▽

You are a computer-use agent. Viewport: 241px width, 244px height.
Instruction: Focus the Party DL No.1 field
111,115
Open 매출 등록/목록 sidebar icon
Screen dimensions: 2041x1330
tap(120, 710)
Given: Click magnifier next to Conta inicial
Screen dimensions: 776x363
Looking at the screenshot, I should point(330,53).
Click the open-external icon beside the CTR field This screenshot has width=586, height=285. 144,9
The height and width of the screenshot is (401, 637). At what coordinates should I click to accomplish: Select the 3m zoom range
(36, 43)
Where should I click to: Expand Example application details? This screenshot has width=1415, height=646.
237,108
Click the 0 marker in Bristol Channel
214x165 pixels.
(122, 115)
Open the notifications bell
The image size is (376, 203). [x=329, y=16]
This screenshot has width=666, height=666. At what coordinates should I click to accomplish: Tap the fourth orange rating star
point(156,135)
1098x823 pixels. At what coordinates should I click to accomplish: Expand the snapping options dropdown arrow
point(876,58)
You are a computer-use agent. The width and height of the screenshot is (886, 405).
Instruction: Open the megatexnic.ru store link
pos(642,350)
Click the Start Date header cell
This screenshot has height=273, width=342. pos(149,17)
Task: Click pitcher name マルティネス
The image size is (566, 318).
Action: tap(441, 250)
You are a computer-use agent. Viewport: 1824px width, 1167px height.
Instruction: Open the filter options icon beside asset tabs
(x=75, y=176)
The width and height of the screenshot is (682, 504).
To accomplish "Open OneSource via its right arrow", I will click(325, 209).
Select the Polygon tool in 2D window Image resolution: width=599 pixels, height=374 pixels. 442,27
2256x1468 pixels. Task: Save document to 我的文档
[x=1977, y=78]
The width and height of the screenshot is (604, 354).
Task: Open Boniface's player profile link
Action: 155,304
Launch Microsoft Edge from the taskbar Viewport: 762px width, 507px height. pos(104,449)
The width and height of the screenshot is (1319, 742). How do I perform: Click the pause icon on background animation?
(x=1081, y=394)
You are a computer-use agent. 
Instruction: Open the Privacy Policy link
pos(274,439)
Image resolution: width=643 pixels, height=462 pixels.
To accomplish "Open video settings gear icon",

△

Goal
Lay out the lines as a Markdown table with the columns Row and Line, starting at the line that contains "Task: Click pitcher name マルティネス" and ending at the line that contains "(x=75, y=176)", both included. Number each row in the Row column, put the line's text in the Line column, and leave out any blank lines.

Exercise solution
| Row | Line |
|---|---|
| 1 | Task: Click pitcher name マルティネス |
| 2 | The image size is (566, 318). |
| 3 | Action: tap(441, 250) |
| 4 | You are a computer-use agent. Viewport: 1824px width, 1167px height. |
| 5 | Instruction: Open the filter options icon beside asset tabs |
| 6 | (x=75, y=176) |